Le garde-fou est la règle. Attaché à la hiérarchie des comptes, il retire des possibilités à tout le monde, y compris à qui détient tous les droits. Un refus posé en haut ne se rattrape pas en bas, et c'est exactement ce qu'on attend.

L'étiquette est la mesure. Sans elle, la facture est un total sans propriétaire, et aucune conversation sur les coûts ne peut avoir lieu. C'est le prérequis le plus ingrat du chapitre, et celui dont le retard coûte le plus cher, parce qu'il ne se rattrape pas rétroactivement.

Organiser ses comptes et sa hiérarchie pose la structure : où placer les frontières, quels niveaux intermédiaires prévoir pour que vos règles s'appliquent aussi aux comptes qui n'existent pas encore, et ce qu'une zone d'atterrissage automatise réellement une fois cette structure décidée.

Garde-fous, héritage et étiquetage attache les règles à cette structure. Vous y trouverez les quatre garde-fous qui couvrent l'essentiel des accidents constatés, la mécanique d'héritage qui explique les refus les plus déroutants à diagnostiquer, et la façon d'imposer un étiquetage à la création plutôt que par campagnes de rattrapage.

Maîtriser la facture exploite ce que les deux premières ont mis en place. Les leviers d'économie y sont donnés dans leur ordre de rentabilité réelle, qui n'est pas celui qu'on croit : supprimer et éteindre avant de s'engager, sous peine d'obtenir une remise sur du gaspillage.

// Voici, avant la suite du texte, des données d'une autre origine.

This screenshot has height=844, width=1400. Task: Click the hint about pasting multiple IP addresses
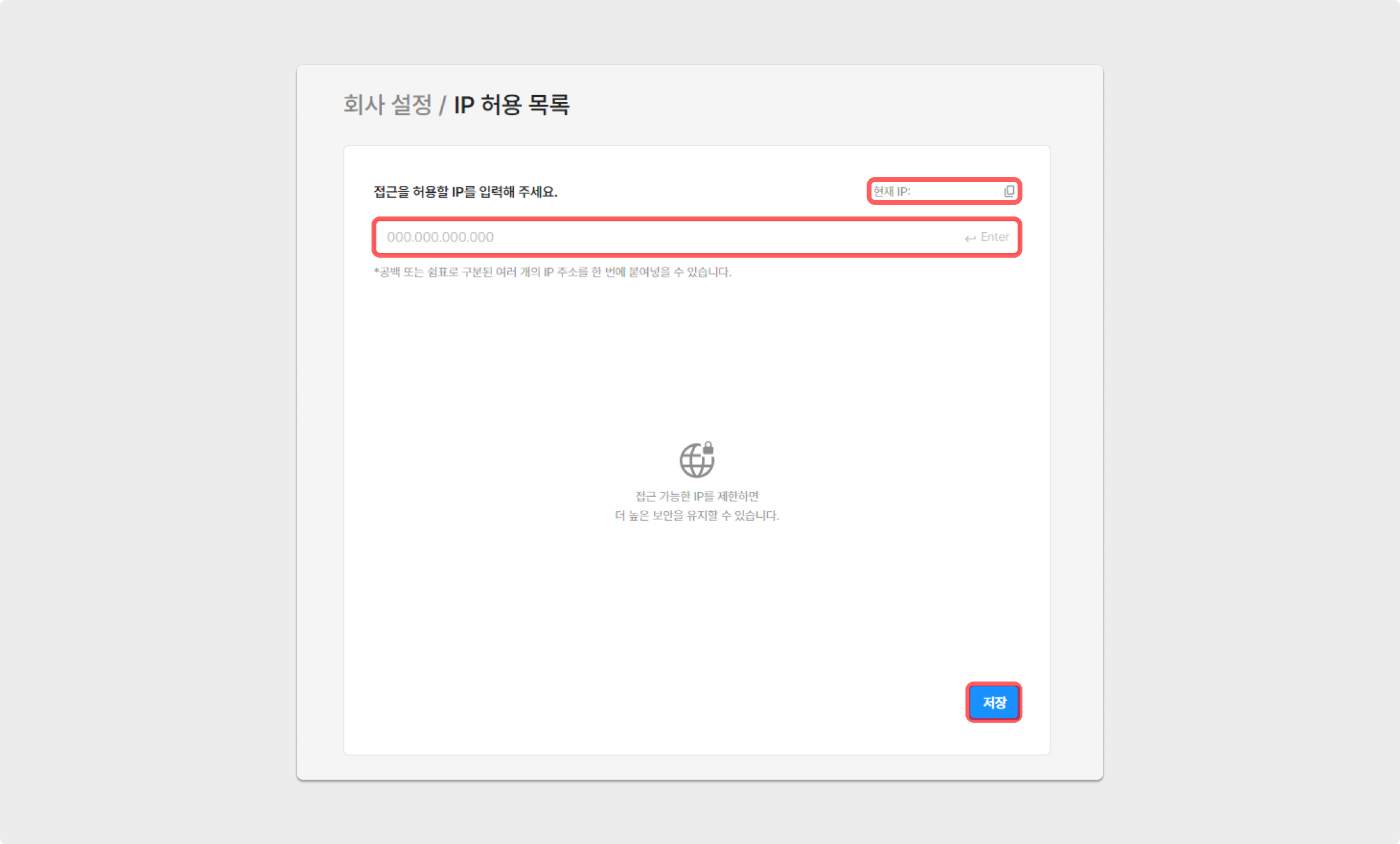(x=553, y=272)
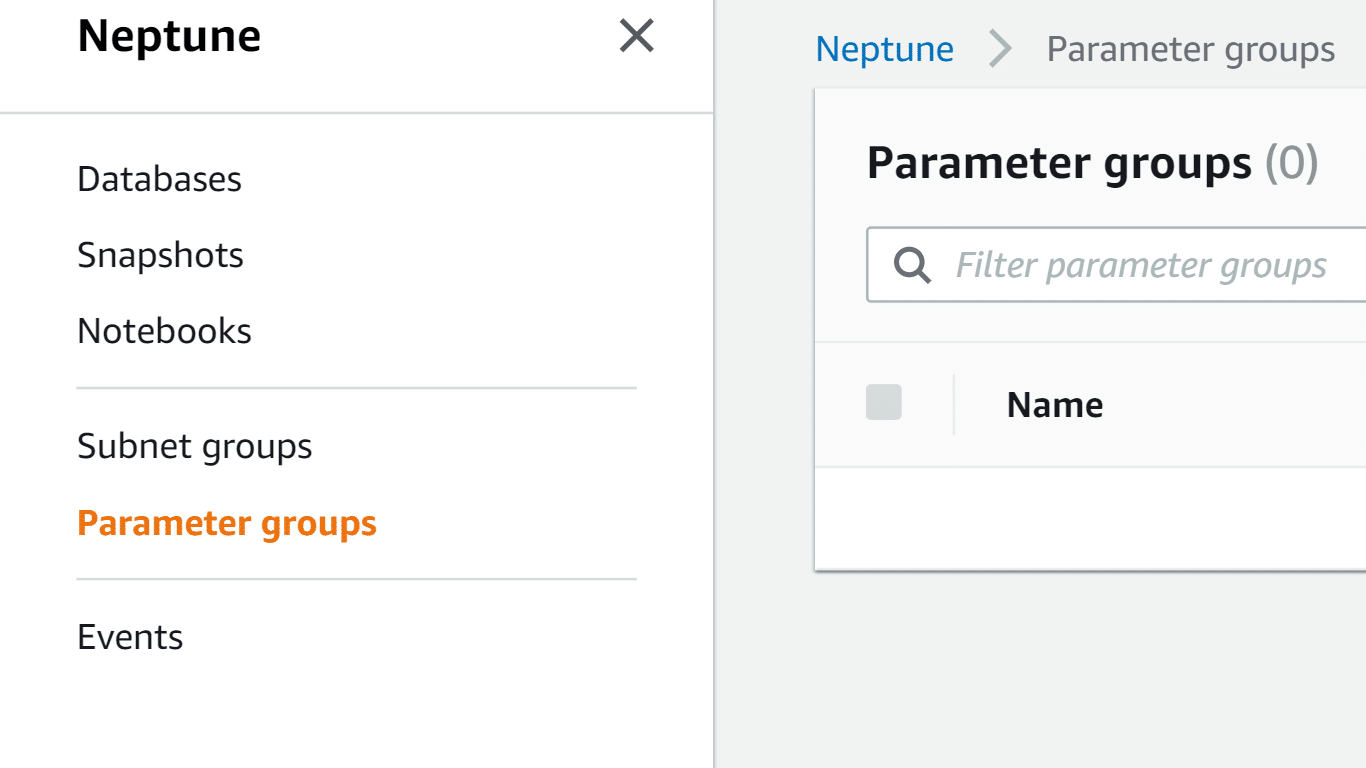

  • Un compte séparé est la frontière la plus solide, la seule qui ne repose pas sur la discipline.
  • Un garde-fou retire des possibilités, il ne donne aucun droit, et un refus hérité ne se lève pas plus bas.
  • Une ressource sans étiquette est une ressource que personne n'osera supprimer, et l'étiquetage n'est pas rétroactif sur la facture.
  • Commencez par supprimer et éteindre, pas par les réservations : ce sont les gains sans risque et sans arbitrage.
  • Le montant total ne dit rien ; le coût unitaire dit tout.
  • Une hausse inexpliquée peut être un incident de sécurité avant d'être un sujet de coût.